Vital scenes
Single-payer advocates and The Healthcare Movie creators to stop in Chico
While raising their two sons in the state of Washington, Laurie Simons and Terry Sterrenberg found themselves in a position familiar to many working adults. One of the boys would get injured, and the parents would need to decide if the injury was serious enough to merit a trip to the doctor’s office or emergency room.
Simons and Sterrenberg aren’t physicians, though they do work in health care—they’re psychotherapists. Their triage wasn’t about medicine, but rather about finances. Since they didn’t have health insurance, dollar signs were almost as significant as vital signs.
“People who are uninsured or underinsured have to go through that process on a daily basis,” Sterrenberg said. “It’s kind of like this voice in the back of your head that keeps chattering—this constant worry, this constant anxiety. We call it the ‘jackhammer effect,’ which Americans have in their lives and don’t even know it.
“Canadians don’t.”
As a Canadian-American, Simons was raised in a country that offers health care to all citizens. Moving to the United States with her husband and sons proved to be an eye-opener.
Discussing Canada’s health care system with Americans was perhaps even more surprising. She and Sterrenberg would hear opinions that didn’t jibe with what they considered basic facts.
That led them to become filmmakers. They created The Healthcare Movie, a documentary released in 2011 that examines how and why the two countries’ medical systems developed differently, and what this means for residents of both.
They and their film will come to Chico on April 23, in conjunction with the Drive for Universal Healthcare (or D.U.H.)—a campaign for single-payer coverage conducting a West Coast tour that starts tomorrow (April 11) in San Diego and finishes May 3 in Seattle. The other Northern California stops are April 23 in Oakland, April 24 in Santa Rosa and April 25 in Sacramento.
“The number and enthusiasm of California activists has been amazing to us,” D.U.H. founder Sue Saltmarsh said, “and we are so hopeful that we can support the efforts there in the state legislature, as well as reaching some folks who might not be in our ‘choir’ yet.”
That’s the aim of local organizers, namely the Butte County Health Care Coalition. Tom Reed, the coalition’s president, and Dr. David Potter, a Chico oncologist, hope The Healthcare Movie stirs discussion, if not action.
“Those of us involved feel the Affordable Care Act is inadequate,” Reed said. “It doesn’t insure everybody; it doesn’t, in our opinion, have adequate cost controls; it’s a bureaucratic nightmare.”

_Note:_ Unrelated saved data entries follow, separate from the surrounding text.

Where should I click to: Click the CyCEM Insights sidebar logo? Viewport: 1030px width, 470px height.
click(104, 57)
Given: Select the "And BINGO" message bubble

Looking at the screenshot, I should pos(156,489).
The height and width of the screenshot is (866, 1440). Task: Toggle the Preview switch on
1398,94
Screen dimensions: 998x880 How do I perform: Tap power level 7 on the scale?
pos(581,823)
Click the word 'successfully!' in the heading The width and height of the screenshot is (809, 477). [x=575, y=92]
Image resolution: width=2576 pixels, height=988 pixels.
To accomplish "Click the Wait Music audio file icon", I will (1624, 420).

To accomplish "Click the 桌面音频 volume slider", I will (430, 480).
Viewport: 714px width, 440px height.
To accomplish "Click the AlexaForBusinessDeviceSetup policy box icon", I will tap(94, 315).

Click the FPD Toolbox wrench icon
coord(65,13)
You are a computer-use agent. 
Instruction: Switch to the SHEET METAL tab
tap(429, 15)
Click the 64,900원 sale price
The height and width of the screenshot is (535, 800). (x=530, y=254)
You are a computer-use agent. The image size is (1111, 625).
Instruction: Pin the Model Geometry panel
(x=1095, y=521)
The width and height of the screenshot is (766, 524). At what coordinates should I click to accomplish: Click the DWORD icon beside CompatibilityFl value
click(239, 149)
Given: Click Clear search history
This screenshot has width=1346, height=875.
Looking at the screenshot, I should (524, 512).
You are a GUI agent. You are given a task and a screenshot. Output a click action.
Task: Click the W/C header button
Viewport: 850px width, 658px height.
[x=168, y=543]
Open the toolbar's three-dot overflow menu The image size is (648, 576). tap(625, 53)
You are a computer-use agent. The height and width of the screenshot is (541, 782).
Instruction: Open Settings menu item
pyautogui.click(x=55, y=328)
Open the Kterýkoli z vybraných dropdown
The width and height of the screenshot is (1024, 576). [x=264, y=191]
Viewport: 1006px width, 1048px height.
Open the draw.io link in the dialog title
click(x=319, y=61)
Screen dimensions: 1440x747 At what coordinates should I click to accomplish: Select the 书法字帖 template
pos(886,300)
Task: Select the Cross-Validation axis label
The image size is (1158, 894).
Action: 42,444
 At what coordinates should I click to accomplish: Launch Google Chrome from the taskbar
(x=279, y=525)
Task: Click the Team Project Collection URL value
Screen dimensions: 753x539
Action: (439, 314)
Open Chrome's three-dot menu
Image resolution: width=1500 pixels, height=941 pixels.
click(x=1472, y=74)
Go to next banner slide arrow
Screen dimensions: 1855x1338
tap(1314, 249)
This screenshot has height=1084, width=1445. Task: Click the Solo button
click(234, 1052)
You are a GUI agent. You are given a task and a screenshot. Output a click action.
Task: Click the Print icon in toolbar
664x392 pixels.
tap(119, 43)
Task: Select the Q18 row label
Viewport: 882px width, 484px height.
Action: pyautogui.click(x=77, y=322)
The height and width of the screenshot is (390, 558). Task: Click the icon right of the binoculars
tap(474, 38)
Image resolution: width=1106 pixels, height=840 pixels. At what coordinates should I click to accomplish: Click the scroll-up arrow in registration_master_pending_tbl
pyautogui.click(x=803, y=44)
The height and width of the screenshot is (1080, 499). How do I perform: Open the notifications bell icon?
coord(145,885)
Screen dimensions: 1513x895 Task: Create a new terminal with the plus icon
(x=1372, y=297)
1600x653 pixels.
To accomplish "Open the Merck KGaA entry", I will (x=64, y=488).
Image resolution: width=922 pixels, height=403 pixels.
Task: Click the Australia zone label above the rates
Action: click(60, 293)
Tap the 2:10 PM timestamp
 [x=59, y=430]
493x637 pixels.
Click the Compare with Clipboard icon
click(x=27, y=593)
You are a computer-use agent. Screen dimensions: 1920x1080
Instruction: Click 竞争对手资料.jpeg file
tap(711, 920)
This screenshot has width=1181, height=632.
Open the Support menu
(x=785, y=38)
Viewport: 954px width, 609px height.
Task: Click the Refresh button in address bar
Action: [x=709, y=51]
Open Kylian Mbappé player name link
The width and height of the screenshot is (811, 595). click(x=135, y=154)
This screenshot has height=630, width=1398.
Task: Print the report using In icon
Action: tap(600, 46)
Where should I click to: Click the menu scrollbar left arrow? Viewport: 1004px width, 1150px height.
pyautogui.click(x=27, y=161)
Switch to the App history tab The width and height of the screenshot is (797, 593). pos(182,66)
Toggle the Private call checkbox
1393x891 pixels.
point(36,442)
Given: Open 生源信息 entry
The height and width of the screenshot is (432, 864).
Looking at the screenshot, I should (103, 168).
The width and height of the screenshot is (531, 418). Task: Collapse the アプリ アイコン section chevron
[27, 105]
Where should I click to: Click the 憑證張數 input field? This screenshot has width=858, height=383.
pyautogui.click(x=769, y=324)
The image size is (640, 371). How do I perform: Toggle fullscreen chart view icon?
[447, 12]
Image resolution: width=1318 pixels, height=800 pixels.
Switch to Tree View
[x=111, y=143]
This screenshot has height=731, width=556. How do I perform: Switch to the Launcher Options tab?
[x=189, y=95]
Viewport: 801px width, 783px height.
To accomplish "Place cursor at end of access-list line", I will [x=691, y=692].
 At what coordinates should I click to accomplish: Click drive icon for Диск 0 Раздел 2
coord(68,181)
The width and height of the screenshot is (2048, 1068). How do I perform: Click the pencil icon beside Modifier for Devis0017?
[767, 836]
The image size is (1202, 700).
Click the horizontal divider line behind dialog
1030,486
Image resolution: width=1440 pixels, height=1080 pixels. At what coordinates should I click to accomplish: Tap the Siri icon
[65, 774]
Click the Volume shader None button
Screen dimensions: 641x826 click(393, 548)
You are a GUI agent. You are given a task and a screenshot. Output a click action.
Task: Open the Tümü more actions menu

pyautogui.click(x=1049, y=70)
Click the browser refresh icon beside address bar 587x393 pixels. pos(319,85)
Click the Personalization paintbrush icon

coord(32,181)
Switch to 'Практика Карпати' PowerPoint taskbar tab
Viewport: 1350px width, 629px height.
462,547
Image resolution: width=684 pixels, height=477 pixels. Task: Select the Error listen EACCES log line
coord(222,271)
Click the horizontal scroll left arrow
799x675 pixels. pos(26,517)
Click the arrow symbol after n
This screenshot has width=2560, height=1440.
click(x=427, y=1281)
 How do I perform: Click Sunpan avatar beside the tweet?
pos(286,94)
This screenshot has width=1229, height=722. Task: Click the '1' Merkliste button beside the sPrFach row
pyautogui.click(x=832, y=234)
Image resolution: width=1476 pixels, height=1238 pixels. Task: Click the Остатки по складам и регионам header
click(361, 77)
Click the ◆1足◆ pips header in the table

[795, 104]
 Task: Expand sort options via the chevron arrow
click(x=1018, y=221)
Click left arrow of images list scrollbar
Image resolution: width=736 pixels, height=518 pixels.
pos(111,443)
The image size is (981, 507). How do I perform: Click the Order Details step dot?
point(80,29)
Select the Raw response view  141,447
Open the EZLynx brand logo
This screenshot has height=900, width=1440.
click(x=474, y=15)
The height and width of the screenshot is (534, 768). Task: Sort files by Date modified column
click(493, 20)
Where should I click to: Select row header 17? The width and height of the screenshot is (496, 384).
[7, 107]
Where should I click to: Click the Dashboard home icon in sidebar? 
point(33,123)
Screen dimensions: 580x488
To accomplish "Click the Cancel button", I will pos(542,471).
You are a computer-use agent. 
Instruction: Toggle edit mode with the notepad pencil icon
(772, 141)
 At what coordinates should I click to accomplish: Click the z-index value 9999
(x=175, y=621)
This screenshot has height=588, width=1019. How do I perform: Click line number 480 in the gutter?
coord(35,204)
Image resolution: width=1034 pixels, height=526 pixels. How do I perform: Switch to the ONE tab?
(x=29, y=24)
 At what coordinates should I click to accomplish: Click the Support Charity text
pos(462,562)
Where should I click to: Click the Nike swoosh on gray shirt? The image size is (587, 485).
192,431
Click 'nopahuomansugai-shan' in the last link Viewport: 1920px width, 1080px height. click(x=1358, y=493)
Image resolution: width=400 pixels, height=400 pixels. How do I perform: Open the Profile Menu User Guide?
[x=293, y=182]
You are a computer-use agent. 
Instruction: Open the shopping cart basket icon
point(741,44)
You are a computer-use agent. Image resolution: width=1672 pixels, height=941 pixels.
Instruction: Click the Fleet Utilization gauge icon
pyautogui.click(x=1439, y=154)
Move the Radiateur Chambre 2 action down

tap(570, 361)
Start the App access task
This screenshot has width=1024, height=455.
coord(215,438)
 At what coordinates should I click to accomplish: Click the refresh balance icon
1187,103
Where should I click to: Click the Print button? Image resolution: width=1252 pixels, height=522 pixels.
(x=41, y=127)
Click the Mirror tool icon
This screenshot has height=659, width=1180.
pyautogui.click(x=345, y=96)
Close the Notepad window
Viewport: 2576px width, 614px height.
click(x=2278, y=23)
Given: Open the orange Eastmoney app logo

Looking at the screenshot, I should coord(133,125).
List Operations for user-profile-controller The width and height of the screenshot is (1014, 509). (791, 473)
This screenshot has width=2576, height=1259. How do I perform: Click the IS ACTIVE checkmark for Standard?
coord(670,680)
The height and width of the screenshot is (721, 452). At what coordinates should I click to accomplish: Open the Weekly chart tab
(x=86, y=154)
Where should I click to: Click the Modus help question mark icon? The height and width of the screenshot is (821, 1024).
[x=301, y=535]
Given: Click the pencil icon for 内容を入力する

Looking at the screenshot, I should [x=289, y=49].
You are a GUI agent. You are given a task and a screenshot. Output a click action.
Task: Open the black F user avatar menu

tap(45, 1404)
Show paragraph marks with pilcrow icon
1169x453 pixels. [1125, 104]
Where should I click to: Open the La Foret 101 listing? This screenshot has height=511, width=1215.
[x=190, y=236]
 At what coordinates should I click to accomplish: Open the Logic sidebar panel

As Potter put it: “We have the cost of a national health program without a national health program.”
Reed echoed Potter’s sentiment: “Our criticism isn’t the same as those on the right. We’re not trying to get the government out of health care—we’re trying to get the private insurance industry out of health care…. This tour is part of our campaign for that.”
Simons and Sterrenberg embarked on the film project in 2009. They traveled to four Canadian provinces to interview politicians, physicians and policy experts. They also collaborated with another filmmaker, Lindsay Caron Epstein, for on-the-street interviews.
Initially, they planned to explore health care only in Canada in order to counteract misconceptions. However, as they progressed in their research, they were struck by how similarly the countries’ health systems evolved until a point of divergence in the 1960s. That’s when Canadians adopted reform measures and Americans pushed back against “socialized medicine”—a term that grew out of a marketing campaign mounted by the American Medical Association, which opposed a national health system.
The filmmakers see a contemporary parallel: the in-vogue expression “government takeover of health care.” In the face of such opinion-shaping, they hope The Healthcare Movie challenges what Americans hold true.
“We want them to realize that the Canadian health care system is a lot better than what we have in terms of what it provides at literally half the cost of the United States system,” Sterrenberg said. “People don’t know that; they don’t believe it. They don’t believe the Canadian system has quality health care.”
Simons and Sterrenberg consider their work personal, not political, yet have become public faces of single-payer advocacy. After completing the film, they “created a portable lifestyle,” she said, traveling in their RV and conducting therapy sessions via Skype. Their passion for the film was reinvigorated last spring, during an extended stay in Maine, when Simons was diagnosed with melanoma.
“Having to deal with the doctors and the insurance companies … threw us right back into the stream of wanting to be activists in this movement,” Sterrenberg said.
Simons wound up needing a skin graft on her cheek, which she considers her “badge”—a reminder of her experience and the inspiration for her blog name, Facing Forward.
“It really represents the failure of the system to provide,” she said. “I was so torn up with the financial worry over this incident that it overshadowed the two surgeries and other things I had to go through.
“That’s the difference between the U.S. system and the Canadian system in a nutshell—in Canada, the dollar sign doesn’t ever enter the thought bubble. You don’t even think about it. It’s hard to explain to Americans what it’s like to have that missing.”